SHARPE’S DEVIL. Bernard Cornwell

“And they hurled me out of the most noble Order of the Bath.” Cochrane himself, who had crept up behind them, intervened. “Do you know what they do when they expel a man from the Order of the Bath, Sharpe?”

“No, my Lord.”

Cochrane, who clearly relished the story, chuckled. “The ceremony happens at dead of night in Westminster Abbey. In the chapel of Henry VII. It’s dark. At first you hear nothing but the rustle of robes and the scratching of shoes. It sounds like a convocation of rats, but it’s merely the lawyers and lords and pimps and bum-suckers gathering together. Then, on the stroke of midnight, they tear the disgraced man’s banner from above the choir stalls, and afterward they take a nameless man, who stands in for the villain, and they strap a pair of spurs on his heels and then, with an axe, they chop the spurs off! At night! In the Abbey! And all the rats and pimps applaud as they kick the man and the spurs and the banner down the steps, and down the choir, and down the nave, and out into the darkness of Westminster.” Cochrane laughed. “They did that to me! Can you believe it? We’re in the nineteenth century, yet still the bastards are playing children’s games at midnight. But one day, by Christ, I’ll go back to England and I’ll sail up the Thames and I’ll make those bastards wish their mothers had never given birth. I’ll hang those dry bastards from the roofbeams of the Abbey, then play pell-mell with their balls in the nave.”

“They’re lawyers, Cochrane,” Fraser said sourly, “they don’t have balls.”

Cochrane chuckled, then cocked his face to the night. “The wind’s piping up, Fraser.
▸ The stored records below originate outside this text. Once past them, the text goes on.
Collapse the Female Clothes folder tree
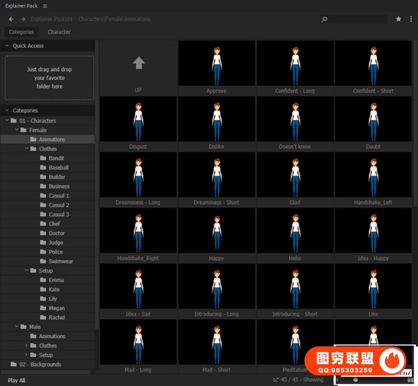This screenshot has width=418, height=386. (26, 149)
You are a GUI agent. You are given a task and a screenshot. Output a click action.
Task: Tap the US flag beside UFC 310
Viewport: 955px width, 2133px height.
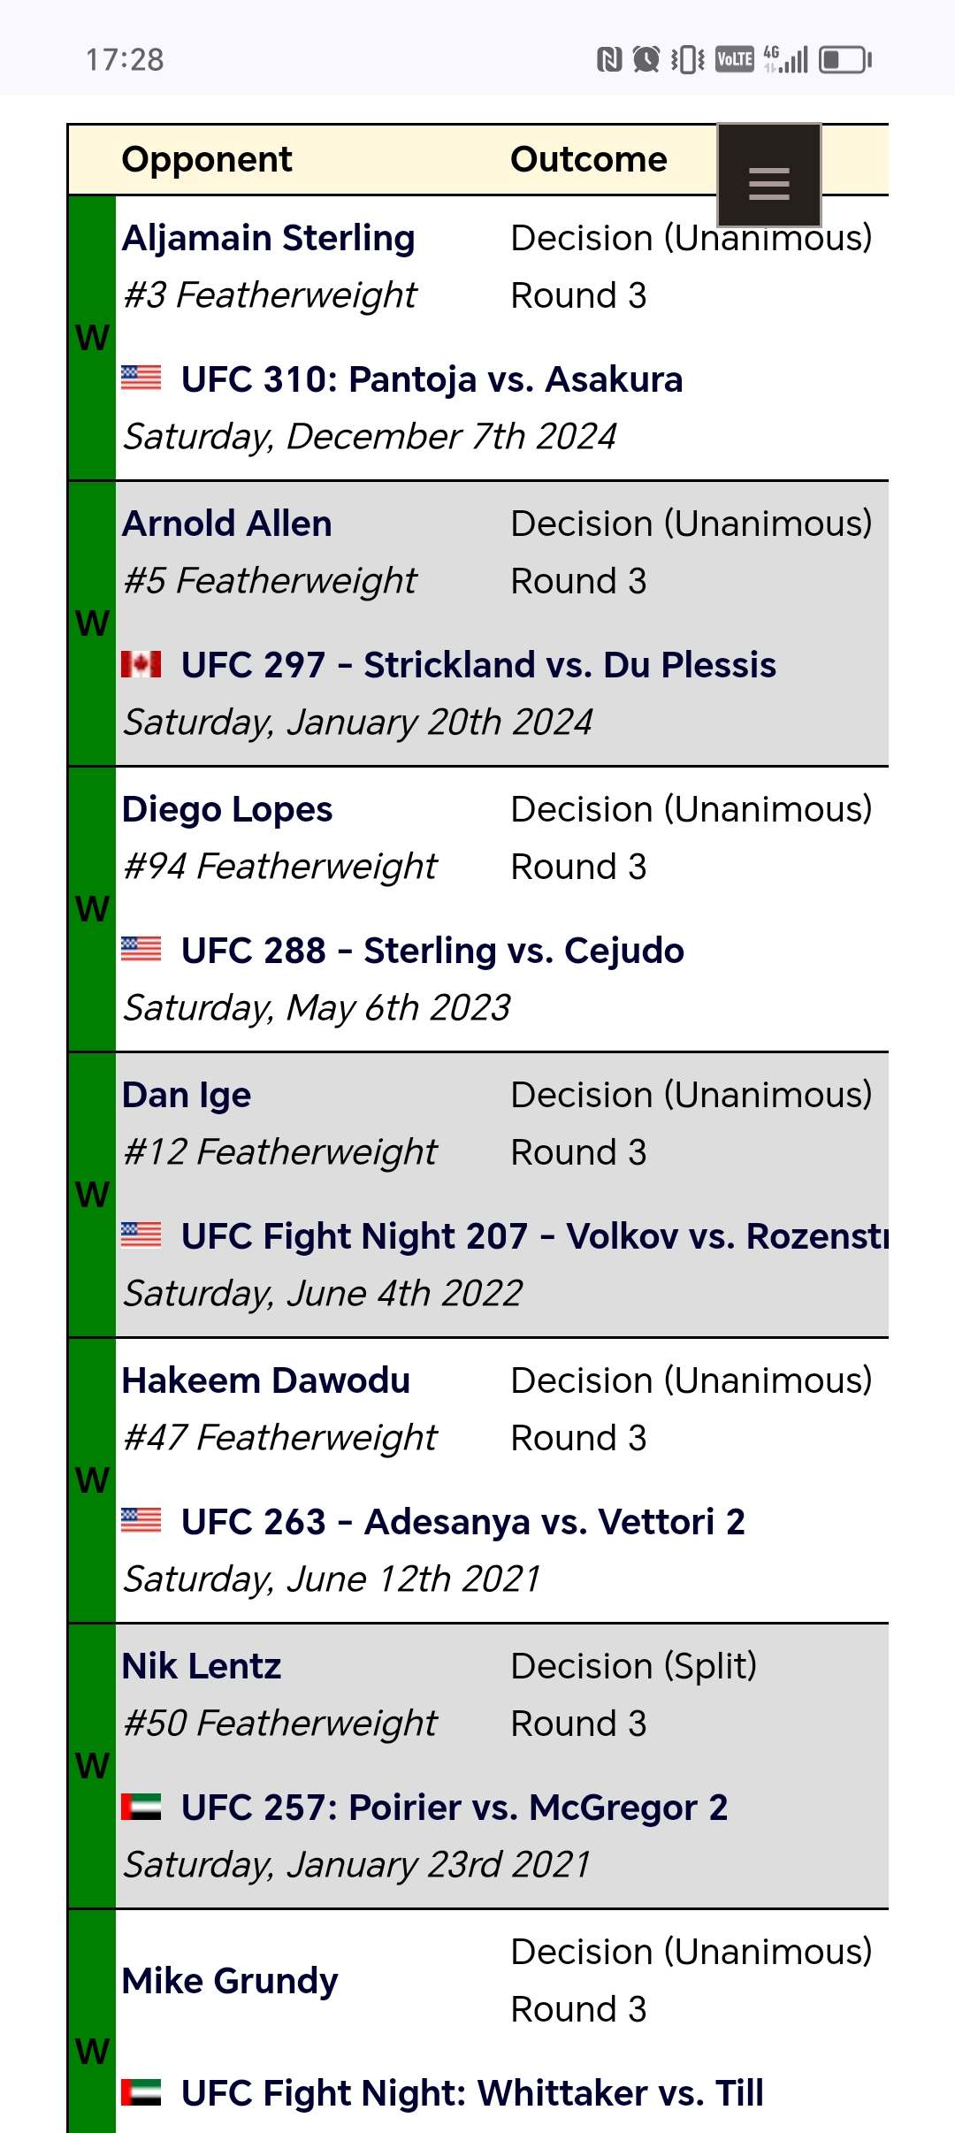coord(141,378)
We’ll have a blow before tomorrow night.”

“Aye, we will.”

“So do you still think we’re doomed, Sharpe?” Cochrane demanded fiercely.

“I think, my Lord, that tomorrow we shall need a miracle.”
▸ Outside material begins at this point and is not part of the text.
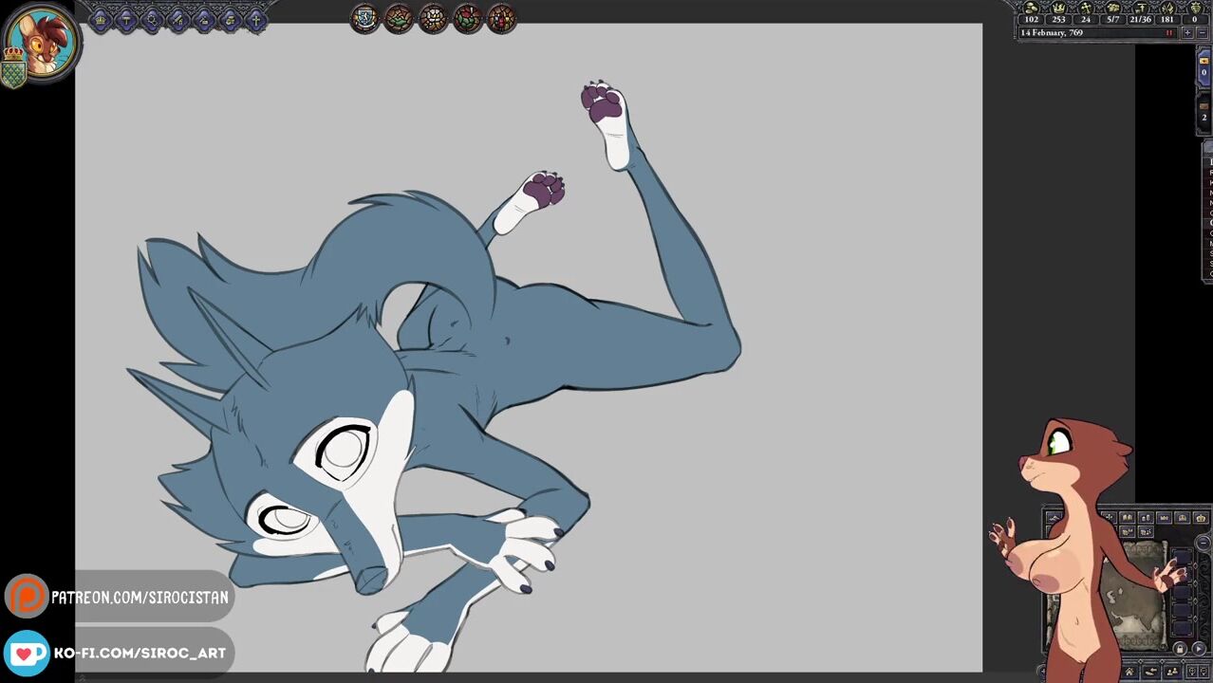Decrease game speed with minus button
“It’ll be easy,” Cochrane said dismissively. “We’ll arrive an hour before nightfall, at the very moment when the garrisons will be wanting to go off duty and put their feet up. They’ll think we’re transports, they’ll ignore us, and as soon as it’s dark we’ll be swarming up the ramparts of Fort Niebla. By this time tomorrow night, Sharpe, you and I will have our feet under the commandant’s table, drinking his wine, eating his supper, and choosing between his whores. And the day after that we’ll go downriver and take Valdivia. Two days, Sharpe, just two days, and all Chile is ours. We will have won.”

It all sounded so easy. Two days, six forts, two hundred guns, two thousand men, and all Chile as the prize.
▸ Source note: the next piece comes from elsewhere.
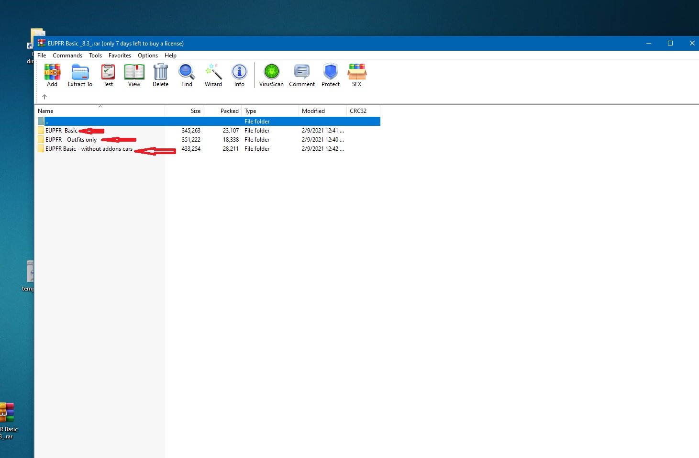Open the Favorites menu
The width and height of the screenshot is (699, 458).
[x=120, y=56]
In the darkness a glimmer of light showed from the stern lantern of the O’Higgins. The sea hissed and roared, lifting the sluggish hull of the Kitty, then dropping her down into the cold heart of the wave troughs. Beyond the one small glimmer of light there was no other sign of life in all the universe, neither a star nor moon nor landward light. The ships were in an immensity of darkness, commanded by a devil, sailing under a night sky of thick cloud, and traveling toward death.

They sighted land an hour after dawn. By midday they could see the signal tower that stood atop Fort Chorocomayo, the highest stronghold in Valdivia’s defenses. The signal tower held a vast semaphore mast that reported the presence of the two strange ships, then fell into stillness.

Three hours before sunset Sharpe could see the Spanish flag atop Fort Ingles and he could hear the surf crashing on the rocks beside the Aguada del Ingles. No ships had come from the harbor to enquire about their business. “You see,” Cochrane crowed, “they’re fools!”

Two hours later, in the light of the dying sun, the O’Higgins and the Kitty trimmed their sails as they turned east about the rocky peninsula that protected Valdivia’s harbor. They had arrived at the killing place.

The great clouds had gone, torn ragged by a morning gale that had gentled throughout the day until, in this evening of battle, the wind blew steady and firm, but without malice. Yet the sea was still ferocious. The huge Pacific rollers, completing their great journey across an ocean, heaved the Kitty up and down in a giant swooping motion, while to Sharpe’s right the great waves shattered in shredding explosions of foam off the black rocks. “You would not, I think, want to make a landing on the Aguada del Ingles in these conditions,” Cochrane said as he searched the shore with his telescope. Suddenly he stiffened. “There!”